SELECTED EXTRACT –
* START *

I have a large file (file1) that has 96770154 lines and a smaller file (file2) that has 3 lines. I want to remove all of the strings from file1 that occur in file2.
file1 looks like this:
DOGDOGNODOGTESTCAT
CATHELLOBYEEBYEFAT
CATCATDOGDOGCATYESGOOD
file2 looks like this:
YES
NO
GOOD
The output should look like this:
DOGDOGNODOGTESTCAT
CATCATDOGDOGCATYESGOOD
What I have so far is this but the output is not 2 lines. It is instead 6 lines for whatever reason that I'm not understanding:
while read A B; do grep -v $A file1; done < file2 > out
Try the below
awk '{if(NR == FNR) {a[$0]} else {for (x in a) {if($0 ~ x) {print $0; next}}}}' file2 file1
1 Like
The while loop will call grep three times with a grep -v YES
a grep -v NO
and a grep -v GOOD
and that output is concatenated.
Alternatively you could try without a while loop with:
grep -vf file2 file1
Note:
DOGDOGNODOGTESTCAT
will be left out since it has the string "NO" in it..
1 Like
any way to output each of the output lines into their own separate files?
You mean every line of the output is a separate file?
grep -vf file2 file1 | split -l 1
all those match YES will go to output_YES, NO will go to output_NO...
but, if a string has both YES & NO, the below code will only send the line to output_YES.
awk '{if(NR == FNR) {a[$0]} else {for (x in a) {if($0 ~ x) {print $0 > "output_" x; next}}}}' file2 file1
If you want the string that contains both YES and NO to be sent to both the output file, use the below
awk '{if(NR == FNR) {a[$0]} else {for (x in a) {if($0 ~ x) {print $0 > "output_" x}}}}' file2 file1
This isn't quite what I mean. In general if I have a while loop
while read A B ; do
something
something else file1
done; < file2 > out
How can I output a file each time the while loop goes through 1 cycle. The length of the output can vary so I can't use
split -l 1
.

* END *

DATA LINES –
* START *

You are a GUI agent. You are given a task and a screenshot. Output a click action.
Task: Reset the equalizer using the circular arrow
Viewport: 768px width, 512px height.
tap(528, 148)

* END *

REQUIREMENTS –
1. In the file-filtering thread, why does grep -vf leave out the line DOGDOGNODOGTESTCAT?
2. Carry on the file-filtering thread past its final post.
The listing comes from a separate source.

TASK RESPONSES –
1. It contains the string "NO".

2.
Is something like this what your after:
while read A B
do
( something
something else file1 ) > out_$A
done < file2
1 Like
so I am trying to do something like this but what goes into say 1.out should not be the same output that goes into 2.out. Each out file should be the output of a single line from the while loop (but that output can vary in length).
for ((i=1;i<=3;i++));
do
while read A B
do
awk '{if(NR == FNR) {a[$0]} else {for (x in a) {if($0 ~ x) {print $0; next}}}}' file2 file1 > $i.out
done
done
You want something more like this then:
while read A B
do
((i++))
awk '{if(NR == FNR) {a[$0]} else {for (x in a) {if($0 ~ x) {print $0; next}}}}' file2 file1 > $i.out
done
1 Like
The general solution in #8 should be useable, but it would be better to use code grouping {}
instead of a new subshell ()
for every iteration..
for/while something
do
{
code segment
} > file$((i+=1))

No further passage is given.